I used 100uH, but a real PSU would use something like 10uH to get a lower power drop in the filter. My motor controller hold it’s ground at 1A, but temperature on HEXFET’s started to rise at 1,2A. I need to work on cooling obviously.

3.3V PSU on MC4X15A

This scope pic is from the 3.3V on my MC4X15A – Universal Motor Controller. The MCU is running and I have the 0.33F Supercap mounted. Ca 200mV point to point ripple is to much for my taste, but it works and this is far better than I have measured out of the Lab PSU’s. I am also using the DPS5005 in this case just to see if it worked at all.

This started as a small experiment as I wanted to see the effect of swapping out the inductor on my LMR14206 – I obviously need to revisit my lab PSU design. The lab PSU and scope is located next to each other on the shelf and I only need to switch it on to introduce noise – I don’t even need anything connected. I obviously have introduced a noise source in my lab that I need to figure out.

This is a set-back because I have been extremely happy with DPS5005 before this.
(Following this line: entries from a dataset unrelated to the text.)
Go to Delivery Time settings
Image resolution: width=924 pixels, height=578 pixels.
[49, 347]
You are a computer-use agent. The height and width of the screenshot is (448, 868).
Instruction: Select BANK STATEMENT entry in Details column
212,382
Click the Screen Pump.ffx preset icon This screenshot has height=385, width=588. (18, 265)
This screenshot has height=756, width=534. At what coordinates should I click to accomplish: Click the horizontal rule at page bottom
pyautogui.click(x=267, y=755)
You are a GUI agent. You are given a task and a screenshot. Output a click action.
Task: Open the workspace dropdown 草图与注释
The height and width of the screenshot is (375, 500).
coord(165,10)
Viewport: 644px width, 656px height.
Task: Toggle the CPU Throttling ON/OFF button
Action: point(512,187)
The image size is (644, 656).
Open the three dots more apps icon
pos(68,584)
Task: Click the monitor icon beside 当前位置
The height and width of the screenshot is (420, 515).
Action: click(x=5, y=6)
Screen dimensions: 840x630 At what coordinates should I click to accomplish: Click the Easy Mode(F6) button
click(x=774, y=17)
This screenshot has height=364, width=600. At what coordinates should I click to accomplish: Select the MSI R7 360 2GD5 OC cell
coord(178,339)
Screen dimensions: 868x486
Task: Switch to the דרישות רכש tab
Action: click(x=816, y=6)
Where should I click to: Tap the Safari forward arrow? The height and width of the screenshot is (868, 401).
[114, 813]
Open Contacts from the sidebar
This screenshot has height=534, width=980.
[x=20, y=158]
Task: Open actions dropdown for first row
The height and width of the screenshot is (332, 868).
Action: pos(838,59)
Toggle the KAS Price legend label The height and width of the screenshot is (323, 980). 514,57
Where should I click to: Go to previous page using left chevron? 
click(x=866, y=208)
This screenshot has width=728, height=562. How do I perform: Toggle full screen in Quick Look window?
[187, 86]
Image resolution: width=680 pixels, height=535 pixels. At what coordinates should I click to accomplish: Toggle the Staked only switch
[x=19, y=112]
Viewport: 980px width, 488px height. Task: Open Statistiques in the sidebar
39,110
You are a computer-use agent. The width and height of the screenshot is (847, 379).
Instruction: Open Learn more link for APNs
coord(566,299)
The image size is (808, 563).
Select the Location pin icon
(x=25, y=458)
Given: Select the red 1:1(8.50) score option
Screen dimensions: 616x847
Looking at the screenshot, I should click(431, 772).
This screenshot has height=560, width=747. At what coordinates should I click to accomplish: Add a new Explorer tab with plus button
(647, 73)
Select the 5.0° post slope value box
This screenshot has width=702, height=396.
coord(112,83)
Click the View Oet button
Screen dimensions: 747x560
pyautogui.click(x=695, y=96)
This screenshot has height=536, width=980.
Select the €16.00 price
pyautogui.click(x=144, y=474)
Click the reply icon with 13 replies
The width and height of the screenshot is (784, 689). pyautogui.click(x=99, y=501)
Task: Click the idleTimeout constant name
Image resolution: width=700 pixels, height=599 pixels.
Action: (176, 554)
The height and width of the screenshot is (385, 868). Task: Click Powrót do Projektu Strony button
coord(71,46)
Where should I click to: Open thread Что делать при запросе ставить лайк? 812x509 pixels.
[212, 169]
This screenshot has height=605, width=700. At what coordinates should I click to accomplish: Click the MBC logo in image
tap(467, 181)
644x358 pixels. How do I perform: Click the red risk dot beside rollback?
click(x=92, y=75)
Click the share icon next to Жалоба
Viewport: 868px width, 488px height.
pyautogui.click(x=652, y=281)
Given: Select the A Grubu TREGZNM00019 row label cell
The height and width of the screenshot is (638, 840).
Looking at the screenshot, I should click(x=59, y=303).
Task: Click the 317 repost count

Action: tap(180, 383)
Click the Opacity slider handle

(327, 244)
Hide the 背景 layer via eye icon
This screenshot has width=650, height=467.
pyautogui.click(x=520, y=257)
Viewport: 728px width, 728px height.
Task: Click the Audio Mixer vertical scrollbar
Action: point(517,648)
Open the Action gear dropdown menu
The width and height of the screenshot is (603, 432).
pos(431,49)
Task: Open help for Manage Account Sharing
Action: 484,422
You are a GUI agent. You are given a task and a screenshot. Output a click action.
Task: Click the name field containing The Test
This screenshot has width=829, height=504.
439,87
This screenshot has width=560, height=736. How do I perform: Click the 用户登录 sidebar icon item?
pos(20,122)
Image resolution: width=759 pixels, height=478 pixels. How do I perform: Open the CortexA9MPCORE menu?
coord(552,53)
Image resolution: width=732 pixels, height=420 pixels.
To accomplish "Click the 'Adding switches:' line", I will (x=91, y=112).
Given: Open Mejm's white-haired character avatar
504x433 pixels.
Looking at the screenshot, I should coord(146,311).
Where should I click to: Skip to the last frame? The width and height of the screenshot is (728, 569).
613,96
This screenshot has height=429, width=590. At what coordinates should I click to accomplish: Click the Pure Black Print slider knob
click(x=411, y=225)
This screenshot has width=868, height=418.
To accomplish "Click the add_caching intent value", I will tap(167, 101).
Returning to LMR14206 I seem to be stuck with 200mV point to point ripple. I am also puzled to as why I see the same ripple on 12V and 3.3V, but I will get some help investigating that. The actual reading on the scope pic is much higher, but that is the external noise. The ripple signature will differ a bit from using DPS5005 versus Thaoxin as they introduce different noise pictures. The small spikes you see above is the 1.25Mhz switching frequency of LMR14206 – and just for the record – it’s no problem adding a filter on the 12V and remove this ripple, but that add PCB size and complexity – part of the objective here was small space.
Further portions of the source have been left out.